- _QUOTED TEXT_:

— Start —

Make blender, povray, and zdog backends use mesh.unfoldPrimitives()

This should make the broadcasting behavior of the various backends
more consistent.

plato/draw/blender/ConvexPolyhedra.py

@@ -1,7 +1,6 @@
 import bpy
 import itertools
-from ... import geometry, math
-from ... import draw
+from ... import draw, geometry, math, mesh
 import numpy as np
 
 class ConvexPolyhedra(draw.ConvexPolyhedra):
@@ -22,8 +21,9 @@ def render(self, scene, suffix='', translation=(0, 0, 0),
         group = bpy.data.groups.new(prim_name)
         positions = math.quatrot(rotation[np.newaxis, :], self.positions)
 
-        for (i, position, orientation, color) in zip(
-                itertools.count(), positions, self.orientations, self.colors):
+        particles = zip(*mesh.unfoldProperties([
+            positions, self.orientations, self.colors]))
+        for (i, (position, orientation, color)) in enumerate(particles):
             shape_name = prim_name + '_{}'.format(i)

— End —

- _DATASET CONTENT_:
— Start —

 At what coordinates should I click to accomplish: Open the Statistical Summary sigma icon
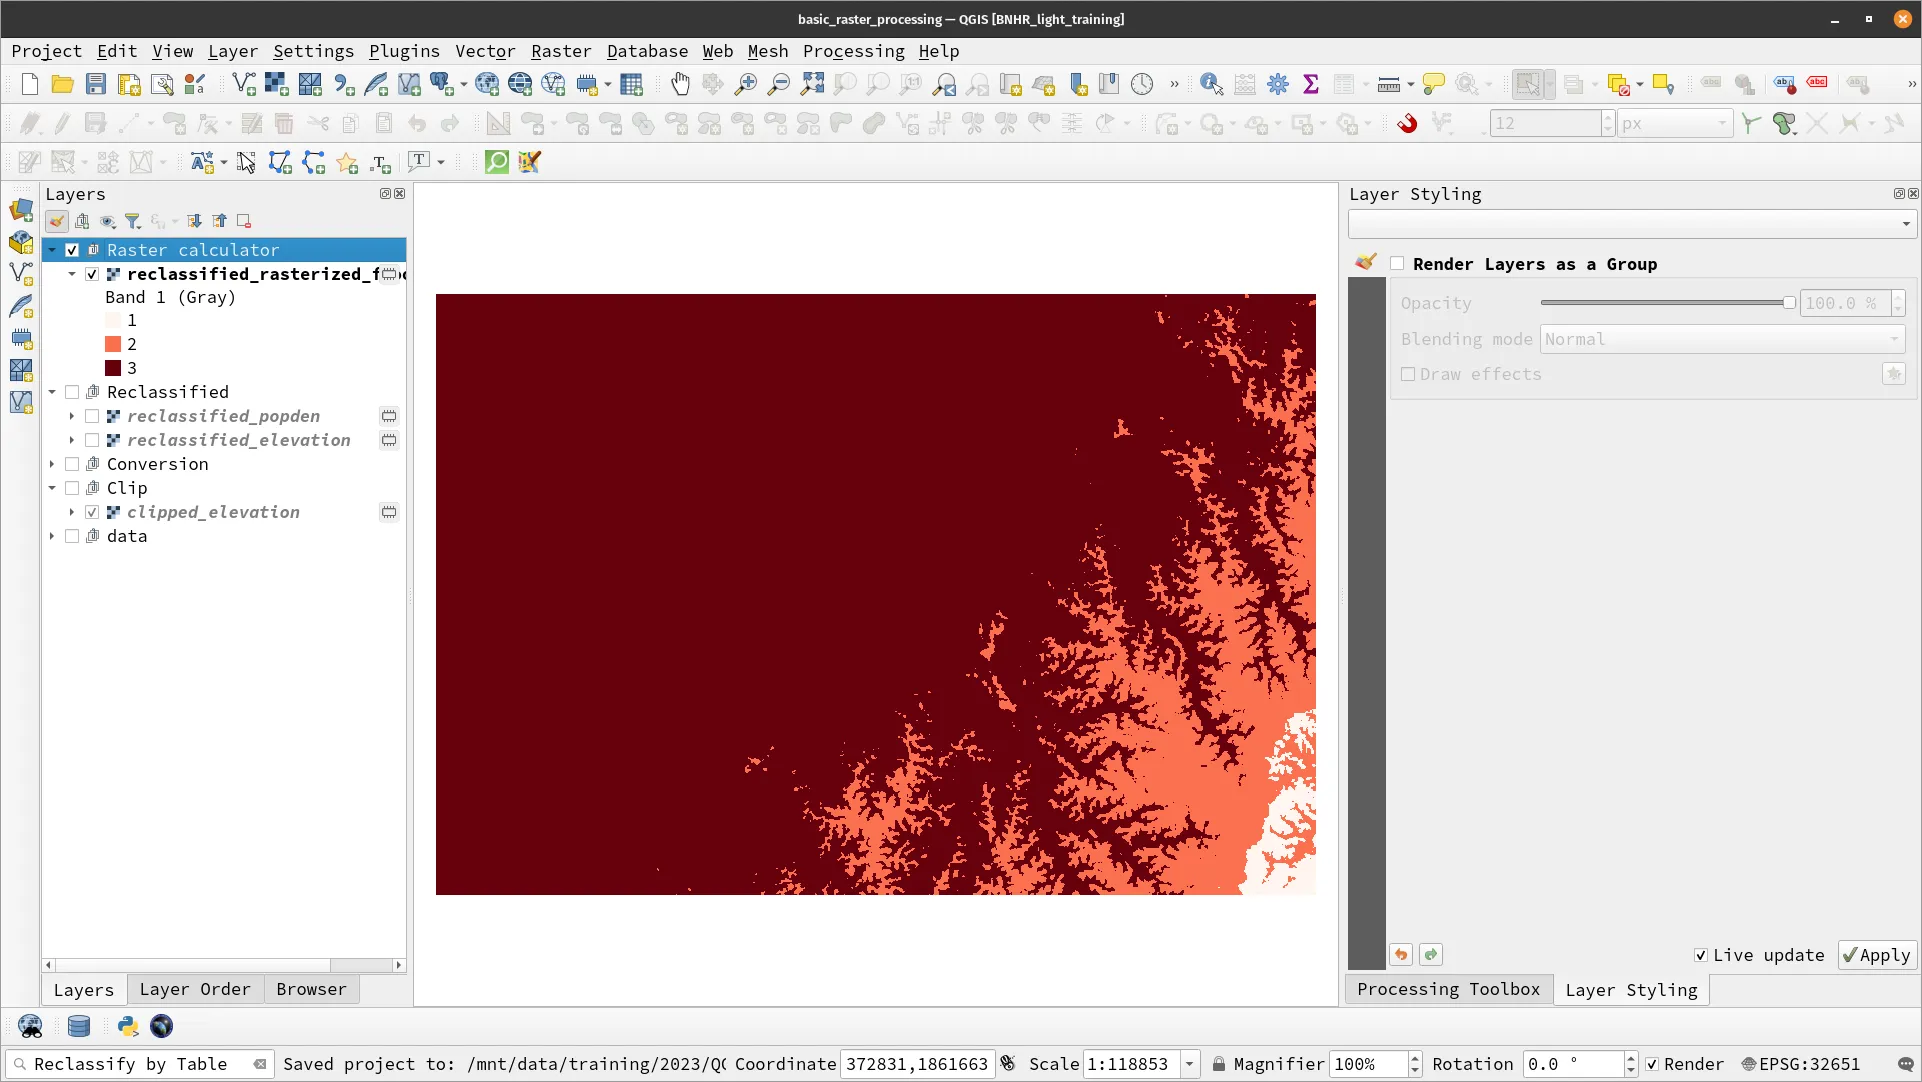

— End —

- _WRITTEN REQUEST 1_: In the code change, what is the new use of mesh.unfoldPrimitives() meant to make more consistent?
- _WRITTEN REQUEST 2_: Give the code change again, beginning at the words "plato/draw/blender/ConvexPolyhedra.py" and stopping after "math.quatrot(rotation[np.newaxis, :], self.positions)". Update it so that "ConvexPolyhedra" becomes "ConvexShapes" everywhere.

- _CORRECT RESULT 1_: The broadcasting behavior of the various backends.

- _CORRECT RESULT 2_:
plato/draw/blender/ConvexShapes.py

@@ -1,7 +1,6 @@
 import bpy
 import itertools
-from ... import geometry, math
-from ... import draw
+from ... import draw, geometry, math, mesh
 import numpy as np
 
 class ConvexShapes(draw.ConvexShapes):
@@ -22,8 +21,9 @@ def render(self, scene, suffix='', translation=(0, 0, 0),
         group = bpy.data.groups.new(prim_name)
         positions = math.quatrot(rotation[np.newaxis, :], self.positions)